Data for this exercise section start
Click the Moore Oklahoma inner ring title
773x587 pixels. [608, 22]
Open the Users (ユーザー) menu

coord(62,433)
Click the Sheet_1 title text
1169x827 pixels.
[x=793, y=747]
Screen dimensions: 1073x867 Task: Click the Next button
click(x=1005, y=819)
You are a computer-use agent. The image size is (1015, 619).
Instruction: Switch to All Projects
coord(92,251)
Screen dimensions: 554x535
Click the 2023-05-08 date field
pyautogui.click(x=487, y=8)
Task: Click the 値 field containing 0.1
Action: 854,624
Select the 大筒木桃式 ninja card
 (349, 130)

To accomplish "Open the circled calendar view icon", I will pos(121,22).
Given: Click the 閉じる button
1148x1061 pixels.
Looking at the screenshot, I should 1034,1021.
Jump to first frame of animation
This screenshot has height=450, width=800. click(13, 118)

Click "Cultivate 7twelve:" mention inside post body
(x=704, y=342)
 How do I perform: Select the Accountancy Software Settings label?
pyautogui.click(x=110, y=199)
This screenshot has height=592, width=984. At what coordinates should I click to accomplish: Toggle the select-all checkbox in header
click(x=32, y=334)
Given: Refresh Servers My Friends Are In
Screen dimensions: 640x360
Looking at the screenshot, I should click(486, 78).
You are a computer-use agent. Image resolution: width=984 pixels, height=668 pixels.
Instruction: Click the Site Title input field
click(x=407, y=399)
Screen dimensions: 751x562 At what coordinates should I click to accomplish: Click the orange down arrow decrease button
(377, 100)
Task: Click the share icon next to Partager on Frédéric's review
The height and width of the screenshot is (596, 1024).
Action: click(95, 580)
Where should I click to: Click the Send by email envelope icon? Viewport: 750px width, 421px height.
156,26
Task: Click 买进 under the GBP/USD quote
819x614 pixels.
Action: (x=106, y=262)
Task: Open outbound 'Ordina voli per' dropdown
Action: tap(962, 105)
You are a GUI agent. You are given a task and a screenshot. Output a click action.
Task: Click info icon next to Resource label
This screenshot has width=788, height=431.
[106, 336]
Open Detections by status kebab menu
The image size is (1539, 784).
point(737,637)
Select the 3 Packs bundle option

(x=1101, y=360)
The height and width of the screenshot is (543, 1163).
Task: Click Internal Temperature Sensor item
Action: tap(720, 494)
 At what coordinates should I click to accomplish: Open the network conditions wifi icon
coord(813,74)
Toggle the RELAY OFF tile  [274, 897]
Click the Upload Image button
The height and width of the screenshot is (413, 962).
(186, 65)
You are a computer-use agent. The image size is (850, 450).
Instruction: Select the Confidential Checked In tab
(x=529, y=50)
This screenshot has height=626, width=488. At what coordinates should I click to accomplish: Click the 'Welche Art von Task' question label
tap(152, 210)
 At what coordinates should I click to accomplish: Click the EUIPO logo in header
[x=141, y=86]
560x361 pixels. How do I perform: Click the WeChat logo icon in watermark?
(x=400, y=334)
Data for this exercise section end
Line by line, repeat the listing exactly as written.

Worked solution ->
Click the Moore Oklahoma inner ring title
773x587 pixels. [608, 22]
Open the Users (ユーザー) menu

coord(62,433)
Click the Sheet_1 title text
1169x827 pixels.
[x=793, y=747]
Screen dimensions: 1073x867 Task: Click the Next button
click(x=1005, y=819)
You are a computer-use agent. The image size is (1015, 619).
Instruction: Switch to All Projects
coord(92,251)
Screen dimensions: 554x535
Click the 2023-05-08 date field
pyautogui.click(x=487, y=8)
Task: Click the 値 field containing 0.1
Action: 854,624
Select the 大筒木桃式 ninja card
 (349, 130)

To accomplish "Open the circled calendar view icon", I will pos(121,22).
Given: Click the 閉じる button
1148x1061 pixels.
Looking at the screenshot, I should 1034,1021.
Jump to first frame of animation
This screenshot has height=450, width=800. click(13, 118)

Click "Cultivate 7twelve:" mention inside post body
(x=704, y=342)
 How do I perform: Select the Accountancy Software Settings label?
pyautogui.click(x=110, y=199)
This screenshot has height=592, width=984. At what coordinates should I click to accomplish: Toggle the select-all checkbox in header
click(x=32, y=334)
Given: Refresh Servers My Friends Are In
Screen dimensions: 640x360
Looking at the screenshot, I should click(486, 78).
You are a computer-use agent. Image resolution: width=984 pixels, height=668 pixels.
Instruction: Click the Site Title input field
click(x=407, y=399)
Screen dimensions: 751x562 At what coordinates should I click to accomplish: Click the orange down arrow decrease button
(377, 100)
Task: Click the share icon next to Partager on Frédéric's review
The height and width of the screenshot is (596, 1024).
Action: click(95, 580)
Where should I click to: Click the Send by email envelope icon? Viewport: 750px width, 421px height.
156,26
Task: Click 买进 under the GBP/USD quote
819x614 pixels.
Action: (x=106, y=262)
Task: Open outbound 'Ordina voli per' dropdown
Action: tap(962, 105)
You are a GUI agent. You are given a task and a screenshot. Output a click action.
Task: Click info icon next to Resource label
This screenshot has width=788, height=431.
[106, 336]
Open Detections by status kebab menu
The image size is (1539, 784).
point(737,637)
Select the 3 Packs bundle option

(x=1101, y=360)
The height and width of the screenshot is (543, 1163).
Task: Click Internal Temperature Sensor item
Action: tap(720, 494)
 At what coordinates should I click to accomplish: Open the network conditions wifi icon
coord(813,74)
Toggle the RELAY OFF tile  [274, 897]
Click the Upload Image button
The height and width of the screenshot is (413, 962).
(186, 65)
You are a computer-use agent. The image size is (850, 450).
Instruction: Select the Confidential Checked In tab
(x=529, y=50)
This screenshot has height=626, width=488. At what coordinates should I click to accomplish: Click the 'Welche Art von Task' question label
tap(152, 210)
 At what coordinates should I click to accomplish: Click the EUIPO logo in header
[x=141, y=86]
560x361 pixels. How do I perform: Click the WeChat logo icon in watermark?
(x=400, y=334)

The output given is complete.